23 september 2021 plaatsgehad en het bestreden besluit dateert van 25 oktober 2021. In dit geval is dat tijdsverloop dus beperkt geweest
.Uit Eurodac volgt dat eiseres internationale bescherming toegekend heeft gekregen in Kroatië vanaf 25 april 2017. Op grond van artikel 18, derde lid, van de Eurodac-verordening zijn de Kroatische autoriteiten verplicht de gegevens van eiseres uit Eurodac te verwijderen wanneer de Kroatische verblijfsstatus is ingetrokken of beëindigd. De rechtbank stelt vast dat de gegevens van eiseres niet zijn verwijderd uit Eurodac. De stelling van eiseres dat haar verblijfsstatus kan zijn ingetrokken zonder dat die intrekking is vermeld in Eurodac, volgt de rechtbank niet. De artikelen uit de Eurodac-verordening waarnaar eiseres verwijst, zien immers op personen die internationale bescherming verzoeken en niet op personen die internationale bescherming hebben gekregen, zoals eiseres. Bovendien volgt uit vaste rechtspraak6 dat de enkele omstandigheid dat de geldigheid van een verblijfsdocument zou zijn verlopen, niet al met zich brengt dat de houder daarvan in het desbetreffende land niet langer de aan hem verleende vluchtelingenstatus of subsidiaire beschermingsstatus geniet.
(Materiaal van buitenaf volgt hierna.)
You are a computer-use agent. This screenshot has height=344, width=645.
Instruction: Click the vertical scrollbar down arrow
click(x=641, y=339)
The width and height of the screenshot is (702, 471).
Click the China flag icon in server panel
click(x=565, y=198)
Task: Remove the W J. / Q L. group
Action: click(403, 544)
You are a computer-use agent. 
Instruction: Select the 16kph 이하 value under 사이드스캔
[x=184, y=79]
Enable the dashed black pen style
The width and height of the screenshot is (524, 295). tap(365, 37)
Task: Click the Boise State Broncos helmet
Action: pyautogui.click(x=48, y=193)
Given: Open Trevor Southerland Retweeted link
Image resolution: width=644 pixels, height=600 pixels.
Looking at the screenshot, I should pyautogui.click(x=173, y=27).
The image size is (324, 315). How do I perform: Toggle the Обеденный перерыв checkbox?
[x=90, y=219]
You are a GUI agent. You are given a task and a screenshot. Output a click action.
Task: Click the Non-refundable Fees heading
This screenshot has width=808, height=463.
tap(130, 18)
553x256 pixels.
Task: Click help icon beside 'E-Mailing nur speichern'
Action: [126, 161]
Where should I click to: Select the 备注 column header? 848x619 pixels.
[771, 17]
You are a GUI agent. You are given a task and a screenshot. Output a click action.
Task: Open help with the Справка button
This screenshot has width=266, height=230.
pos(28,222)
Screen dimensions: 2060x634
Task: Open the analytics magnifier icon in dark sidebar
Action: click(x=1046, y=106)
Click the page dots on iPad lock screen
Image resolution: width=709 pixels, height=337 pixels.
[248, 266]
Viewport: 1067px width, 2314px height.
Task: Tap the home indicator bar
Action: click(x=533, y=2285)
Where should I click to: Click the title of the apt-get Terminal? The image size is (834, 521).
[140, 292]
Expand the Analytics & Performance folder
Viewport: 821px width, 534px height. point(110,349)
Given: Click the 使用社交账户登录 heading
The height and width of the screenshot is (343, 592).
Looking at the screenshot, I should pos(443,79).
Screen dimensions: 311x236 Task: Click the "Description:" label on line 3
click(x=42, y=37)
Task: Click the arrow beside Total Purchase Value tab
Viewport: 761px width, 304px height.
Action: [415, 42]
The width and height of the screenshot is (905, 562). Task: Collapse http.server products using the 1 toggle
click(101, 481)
Uit de artikelen 14, tweede lid, en 19, vierde lid, van de Kwalificatierichtlijn7 volgt namelijk dat internationale bescherming alleen eindigt na een individuele beoordeling. Eiseres heeft niet aannemelijk gemaakt dat er in haar geval een dergelijke individuele beoordeling heeft plaatsgevonden. Verweerder is er gelet op het voorgaande terecht van uitgegaan dat eiseres nog steeds internationale bescherming geniet in Kroatië. De rechtbank volgt dan ook niet de stelling van eiseres dat verweerder nader onderzoek hiernaar had moeten doen. Uit de ten overvloede door verweerder bij de Kroatische autoriteiten opgevraagde informatie, wordt nog eens bevestigd dat zij akkoord zijn dat eiseres opnieuw tot Kroatië zal worden toegelaten.
8. Ter beoordeling is verder of eiseres aannemelijk heeft gemaakt dat Kroatië zijn verdragsverplichtingen jegens haar niet nakomt. Verweerder heeft zich terecht op het standpunt gesteld dat eiseres niet aannemelijk heeft gemaakt dat de Kroatische autoriteiten aan haar geen bescherming hebben kunnen en willen bieden. Uit de verklaringen van eiseres blijkt dat zij meerdere keren contact heeft gehad met de politie. Zij heeft één keer aangifte gedaan tegen haar ex-man waarna een gesprek met deze ex-man heeft plaatsgevonden op het politiebureau. Eiseres heeft niet opnieuw aangifte gedaan toen bleek dat haar ex-man zich niet aan de toen gemaakte afspraken hield. Het is daarom niet aannemelijk dat de Kroatische politie eiseres niet heeft willen of kunnen helpen.
Op grond van de door eiseres overgelegde rapportage8 kan evenmin worden geconcludeerd dat de autoriteiten aan eiseres geen bescherming zouden kunnen bieden voor haar problemen. De politie heeft immers wel degelijk actie ondernomen naar aanleiding van de aangifte van eiseres. Eiseres heeft dan ook niet aannemelijk gemaakt dat Kroatië zijn verdragsverplichtingen jegens haar niet nakomt.
9. Het beroep is ongegrond.
10. Voor een proceskostenveroordeling bestaat geen aanleiding.
6 Zie bijvoorbeeld de uitspraken van de Afdeling van 9 mei 2017, ECLI:NL:2017:1253 en van 18 juli 2017, ECLI:NL:2017:1971.
7 Richtlijn 2011/95/EU
8 Zie noot 4.

Beslissing

De rechtbank verklaart het beroep ongegrond.
Deze uitspraak is gedaan door mr. S.E. van de Merbel, rechter, in aanwezigheid van
mr. S.D.C.J. Verheezen, griffier en openbaar gemaakt door middel van geanonimiseerde publicatie op www.rechtspraak.nl.
De uitspraak is bekendgemaakt op:

Documentcode: DSR19774217

Rechtsmiddel

Tegen deze uitspraak kan hoger beroep worden ingesteld bij de Afdeling bestuursrechtspraak van de Raad van State binnen één week na de dag van bekendmaking.